▶ _PASAJE DEL DOCUMENTO_
Entender la falta de resultados en diversos ámbitos del quehacer público implica entender nuestra propia conducta en la esfera privada. Ante una falla mecánica crítica de un vehículo, ante alguna dolencia física o problema de salud, el natural instinto de supervivencia nos impulsa a acudir a aquella persona que sea experta calificada: el mecánico hábil, el médico no solo titulado sino que probadamente sabe sanar las enfermedades que se presentan ante él, o ella.
En los momentos de vulnerabilidad no confiamos nuestra seguridad o la vida a la simpatía de quien sea un aficionado, pero que nos caiga bien o que sea cercano o familiar, no. Acudimos a quien tengamos certeza de que posee el saber, la habilidad y la ética profesional que nos permitirá resolver el problema de que se trate.
Por ello, con severa honestidad: qué le hace pensar a la clase política y a la población que ese mismo rigor para elegir a quién ha de solucionar los problemas personales, no deba también usarse para resolver los problemas colectivos, los sociales, los de todos. Me refiero a la administración pública, a la creación de leyes, a la impartición de justicia, a la defensa de los derechos humanos, a la persecución de los delitos… al ejercicio del poder público.
Muy a menudo, las crisis que agobian a la población, no surgen de la falta de voluntad política, sino de la carencia del conocimiento necesario para encontrar y aplicar las soluciones efectivas. La realidad es implacable: si el arquitecto ignora los principios de la física, el puente colapsa o se genera un socavón, independientemente de que dicho arquitecto sea amigable y leal o no al partido en el poder o al político que lo contrató.

▶ _EL PROBLEMA_
Transcriba del pasaje sobre la pericia en el ejercicio del poder público el fragmento comprendido entre "Muy a menudo, las" y "que lo contrató.", ambos incluidos.

▶ _DATOS EXTRAÍDOS_

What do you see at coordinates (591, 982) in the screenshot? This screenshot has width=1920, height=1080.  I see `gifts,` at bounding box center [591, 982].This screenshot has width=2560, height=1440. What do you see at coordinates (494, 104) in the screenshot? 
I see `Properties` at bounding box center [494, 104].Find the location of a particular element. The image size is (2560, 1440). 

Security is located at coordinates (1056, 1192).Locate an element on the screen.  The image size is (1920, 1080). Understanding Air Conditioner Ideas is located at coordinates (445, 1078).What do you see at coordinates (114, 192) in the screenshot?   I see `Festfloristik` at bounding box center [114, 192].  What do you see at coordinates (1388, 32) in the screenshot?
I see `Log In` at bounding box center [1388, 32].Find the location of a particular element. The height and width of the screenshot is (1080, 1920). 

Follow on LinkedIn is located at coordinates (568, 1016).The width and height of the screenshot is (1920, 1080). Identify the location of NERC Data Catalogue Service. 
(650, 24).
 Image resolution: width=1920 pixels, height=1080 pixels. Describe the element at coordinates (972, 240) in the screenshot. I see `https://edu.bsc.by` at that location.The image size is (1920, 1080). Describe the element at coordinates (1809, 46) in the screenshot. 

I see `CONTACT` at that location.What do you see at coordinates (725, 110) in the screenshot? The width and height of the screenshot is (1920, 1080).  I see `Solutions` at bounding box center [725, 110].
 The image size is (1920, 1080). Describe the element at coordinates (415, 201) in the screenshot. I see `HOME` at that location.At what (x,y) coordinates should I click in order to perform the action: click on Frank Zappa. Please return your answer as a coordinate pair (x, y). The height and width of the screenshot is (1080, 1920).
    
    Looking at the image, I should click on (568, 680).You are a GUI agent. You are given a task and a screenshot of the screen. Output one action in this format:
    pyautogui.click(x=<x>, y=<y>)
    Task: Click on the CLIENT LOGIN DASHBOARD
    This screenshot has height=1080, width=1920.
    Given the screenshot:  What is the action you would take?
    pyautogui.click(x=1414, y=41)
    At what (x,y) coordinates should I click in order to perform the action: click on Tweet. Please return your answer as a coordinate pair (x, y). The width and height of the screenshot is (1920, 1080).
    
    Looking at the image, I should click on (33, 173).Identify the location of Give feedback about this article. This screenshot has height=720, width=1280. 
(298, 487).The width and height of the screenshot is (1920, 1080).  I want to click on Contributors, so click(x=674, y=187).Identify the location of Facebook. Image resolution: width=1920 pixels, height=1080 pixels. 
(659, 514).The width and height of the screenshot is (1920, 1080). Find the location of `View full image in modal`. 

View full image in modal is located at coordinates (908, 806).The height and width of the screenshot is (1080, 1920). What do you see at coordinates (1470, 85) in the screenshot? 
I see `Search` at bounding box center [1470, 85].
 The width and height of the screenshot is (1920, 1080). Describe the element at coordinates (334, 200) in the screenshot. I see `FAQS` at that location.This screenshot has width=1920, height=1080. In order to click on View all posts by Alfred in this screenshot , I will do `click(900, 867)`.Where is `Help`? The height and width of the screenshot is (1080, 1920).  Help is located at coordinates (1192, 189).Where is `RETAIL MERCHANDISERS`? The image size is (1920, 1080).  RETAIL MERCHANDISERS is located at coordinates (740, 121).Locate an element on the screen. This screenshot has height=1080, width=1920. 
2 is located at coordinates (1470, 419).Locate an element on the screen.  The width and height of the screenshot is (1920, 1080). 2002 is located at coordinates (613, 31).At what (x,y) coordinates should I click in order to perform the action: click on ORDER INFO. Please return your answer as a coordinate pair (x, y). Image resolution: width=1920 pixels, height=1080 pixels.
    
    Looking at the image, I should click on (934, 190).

▶ _PROBLEMA RESUELTO_
Muy a menudo, las crisis que agobian a la población, no surgen de la falta de voluntad política, sino de la carencia del conocimiento necesario para encontrar y aplicar las soluciones efectivas. La realidad es implacable: si el arquitecto ignora los principios de la física, el puente colapsa o se genera un socavón, independientemente de que dicho arquitecto sea amigable y leal o no al partido en el poder o al político que lo contrató.